▶ Problem statement:
Lay out the records from the line holding "You are a computer-use agent. Image resolution: width=500" through their end, both ends included, as a numbered list with blank lines dropped. Leave the pictures out of the answer.

───── Supplied material ─────

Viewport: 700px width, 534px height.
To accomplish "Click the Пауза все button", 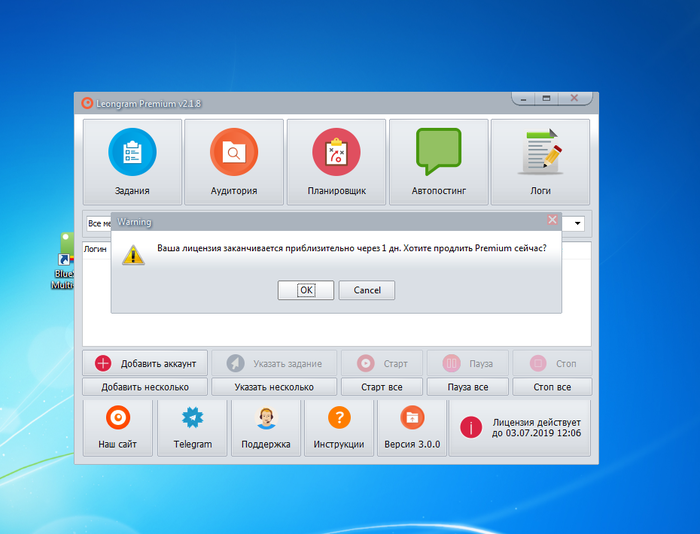I will click(x=467, y=387).
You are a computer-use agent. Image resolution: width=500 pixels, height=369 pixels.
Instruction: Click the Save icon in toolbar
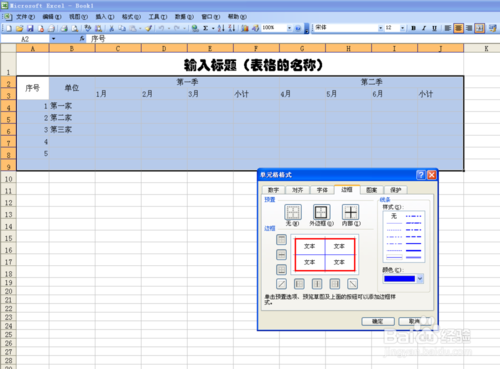[30, 28]
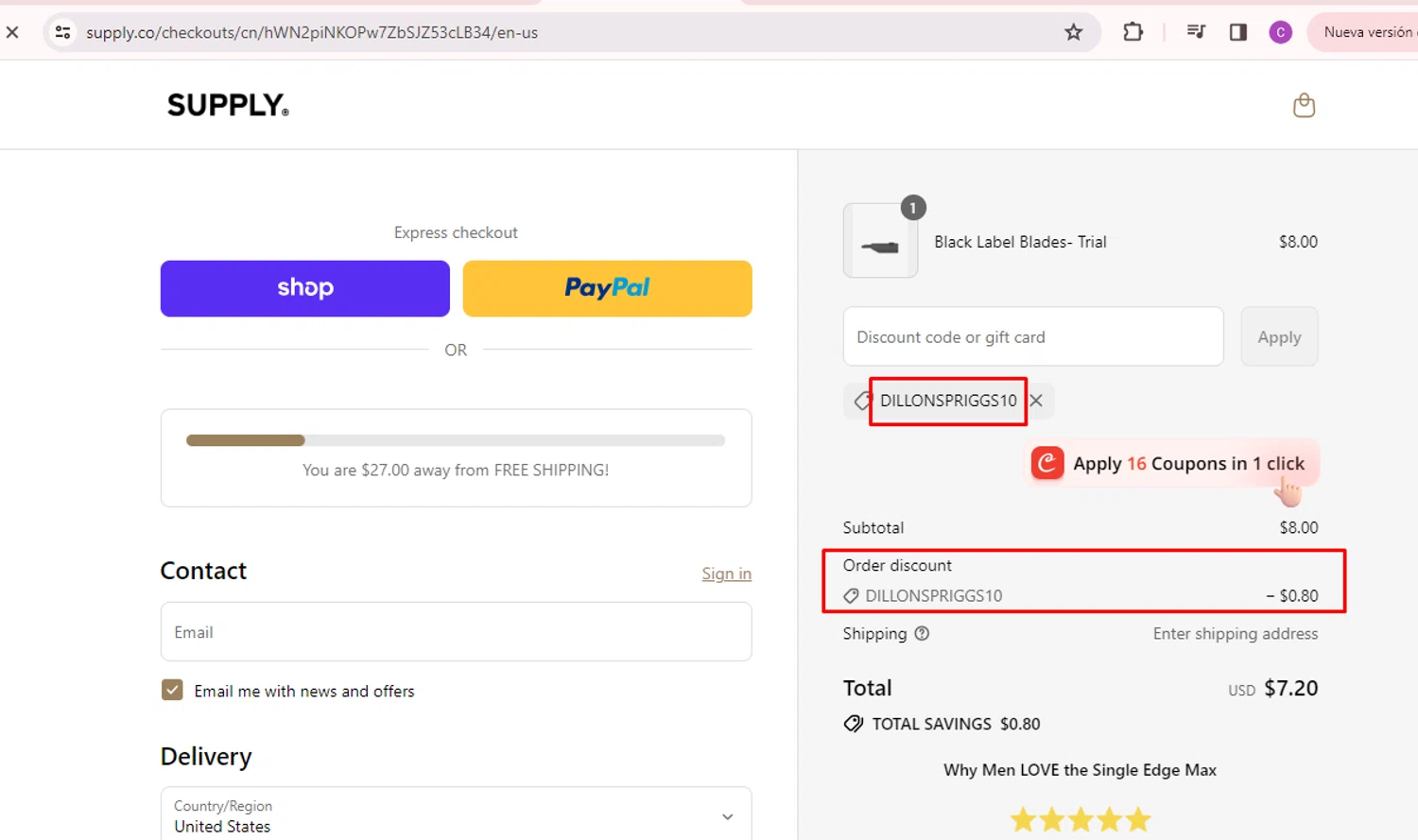Open the browser extensions puzzle icon
The image size is (1418, 840).
(1133, 32)
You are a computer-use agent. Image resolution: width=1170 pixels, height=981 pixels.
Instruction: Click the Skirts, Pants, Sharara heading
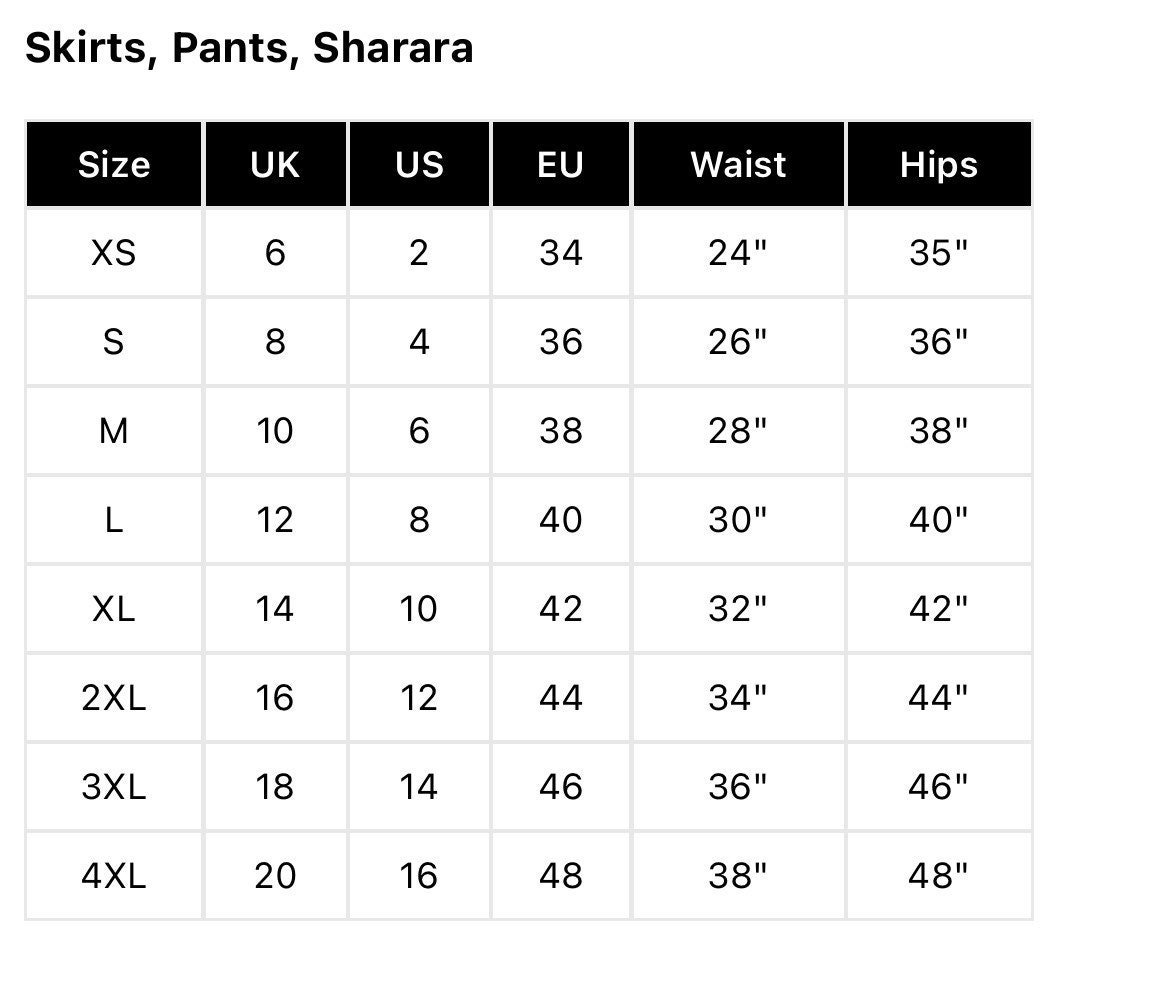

─────

▶ Solution for this task:
1. You are a computer-use agent. Image resolution: width=500 pixels, height=369 pixels.
2. Instruction: Click the Save icon in toolbar
3. [30, 28]
4. Open the browser extensions puzzle icon
5. The image size is (1418, 840).
6. (1133, 32)
7. You are a computer-use agent. Image resolution: width=1170 pixels, height=981 pixels.
8. Instruction: Click the Skirts, Pants, Sharara heading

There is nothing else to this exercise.